[TASK DIRECTIONS] The reply should hold nothing except the lines from the one with "You are a computer-use agent." through the end of the entries, duplicated exactly and with no pictures.

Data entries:

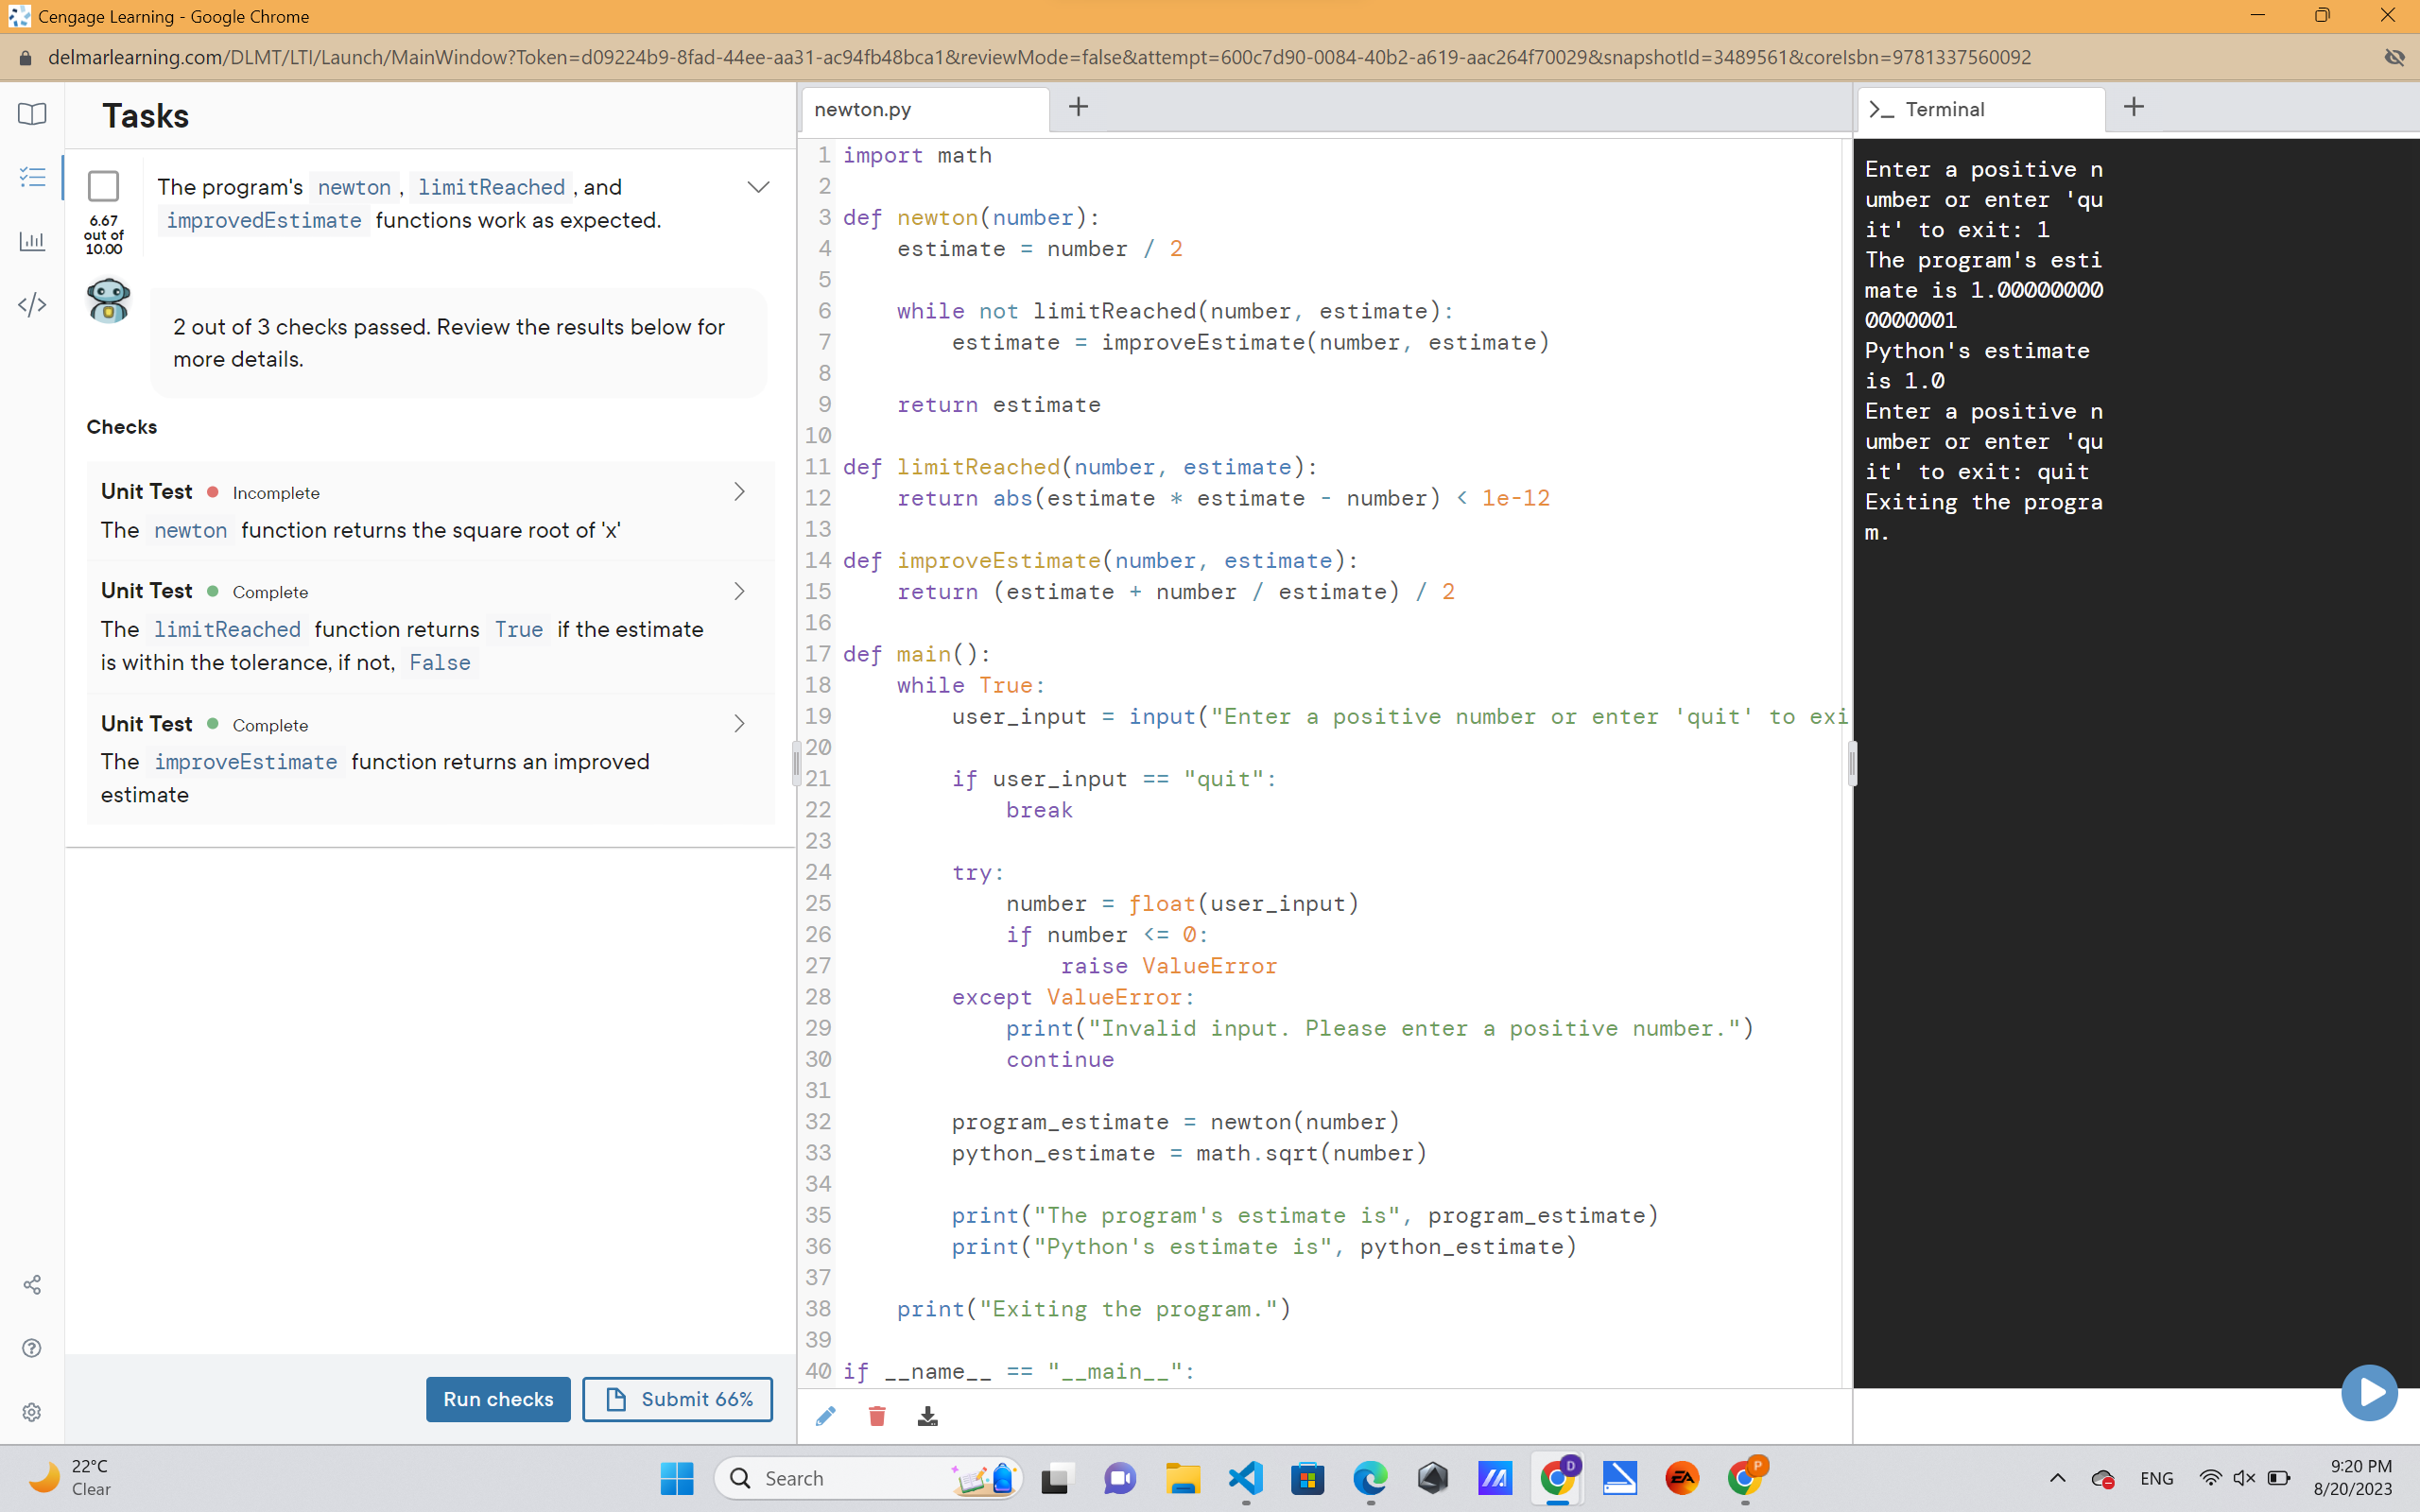Select the pencil edit icon below the editor
Screen dimensions: 2420x1512
click(x=826, y=1415)
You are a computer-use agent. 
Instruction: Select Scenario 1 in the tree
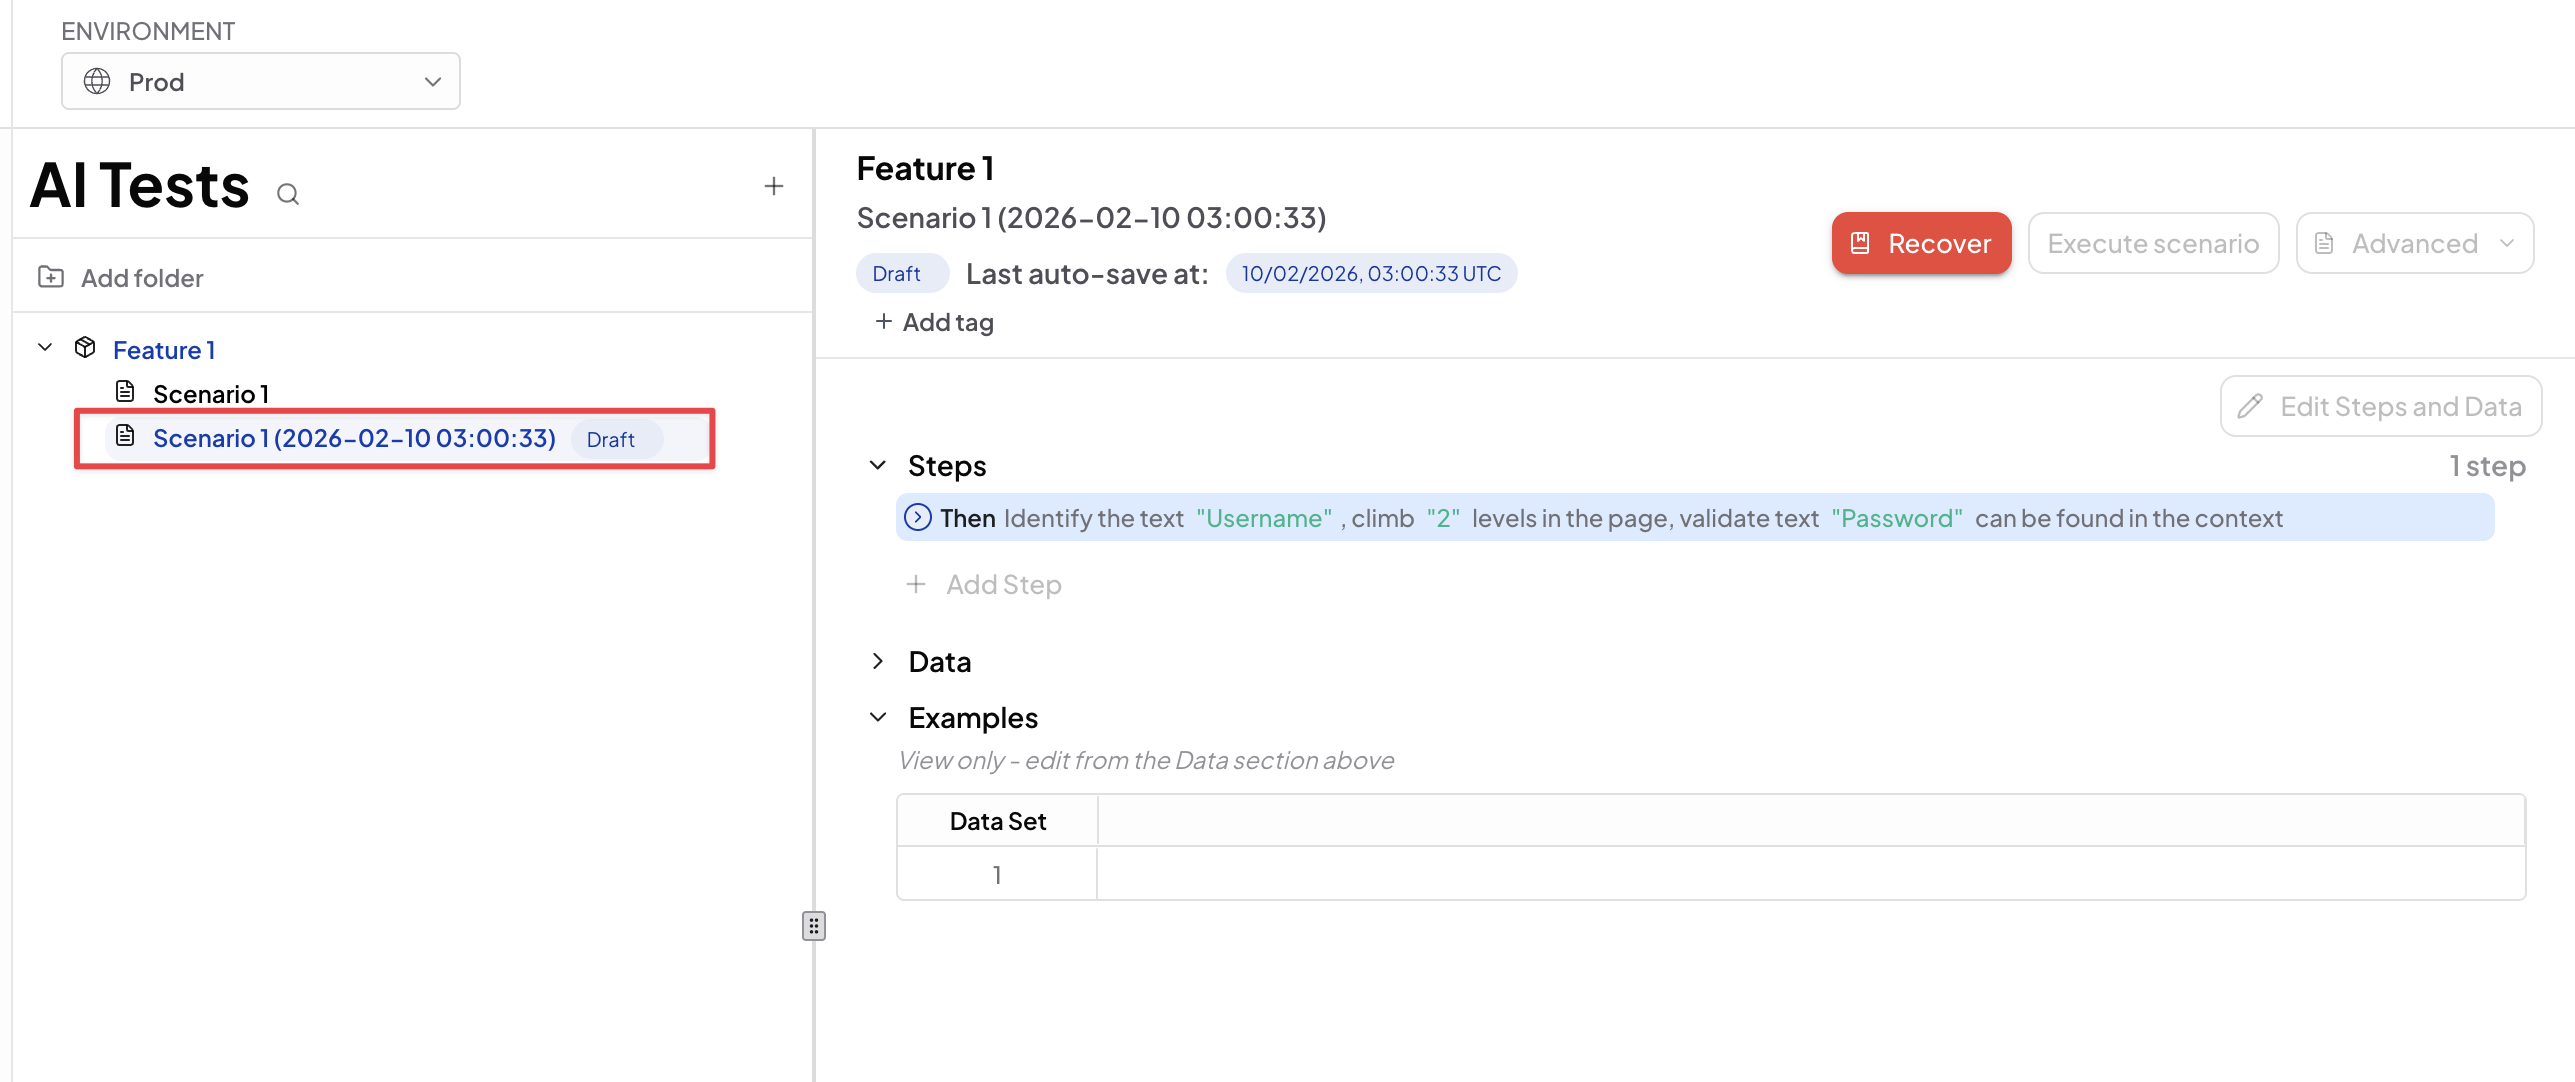click(x=211, y=394)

[RESULT OF THE EXERCISE]
You are a computer-use agent. 
Instruction: Select Scenario 1 in the tree
click(x=211, y=394)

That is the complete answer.